Sobre la exigencia a los hijos, la psicología actual propone que más que exigirles -olvidándonos de que son seres humanos únicos y dignos de respeto- es mejor mostrarles. Según la psicóloga Alejandra Martínez al “mostrales” sus puntos fuertes y los más débiles se los motiva a mejorar lo que ellos estiman conveniente cambiar. “Las personas fuertes y felices son aquellas que se aceptan tal y cuál son y que saben que frente a las inclemencias quizás no sabrán lo que que hay que hacer en ese minuto, pero sí podrán salir de esa situación. Es decir, desde pequeños debemos crear resiliencia”.

El mundo interno de cada niña es complejo, por lo tanto, para poder entenderlo se requiere de mayor observación y atención, y eso se logra a través del diálogo. Una habilidad que en madres perfeccionistas no es habitual pues todo el tiempo están preocupadas de sus propias frustraciones. “Exigir per se, no está mal, el error es cuando dejamos de ver a los demás y poner nuestras expectativas por sobre cómo es nuestro hija. La perfección responde a una profunda inseguridad y, por tanto, se quiere controlar todo”, dice Karahanian.

Este tipo de madres, sin ser conscientes del daño que pueden provocar, anulan la identidad de sus hijas. Por eso es importante para las especialistas que en la crianza se refuerce la identidad, dándole espacio para que se expresen y muestren sus propios gustos, deseos y sueños.

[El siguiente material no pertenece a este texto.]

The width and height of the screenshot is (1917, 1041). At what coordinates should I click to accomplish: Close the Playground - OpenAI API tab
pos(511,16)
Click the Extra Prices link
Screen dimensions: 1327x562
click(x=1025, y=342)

Para ello, María Rosario Gallego, coach ontológico y autora del libro Esa historia la cuentas tu, aconseja: “Se debe reconocer y celebrar las diferencias de las hijas; valorar la diversidad tanto en la naturaleza como en las formas de ser; observar y ser capaces de distinguir cuando sus maneras de ser me abren posibilidades que antes no tenía disponibles y comunicárselos como un descubrimiento; abrir el abanico de posibilidades para que ellas exploren y se reconozcan; tener presente lo dañina que son las comparaciones y celebrar las actividades y formas de ser que reconozcamos como muy propias de ellas”.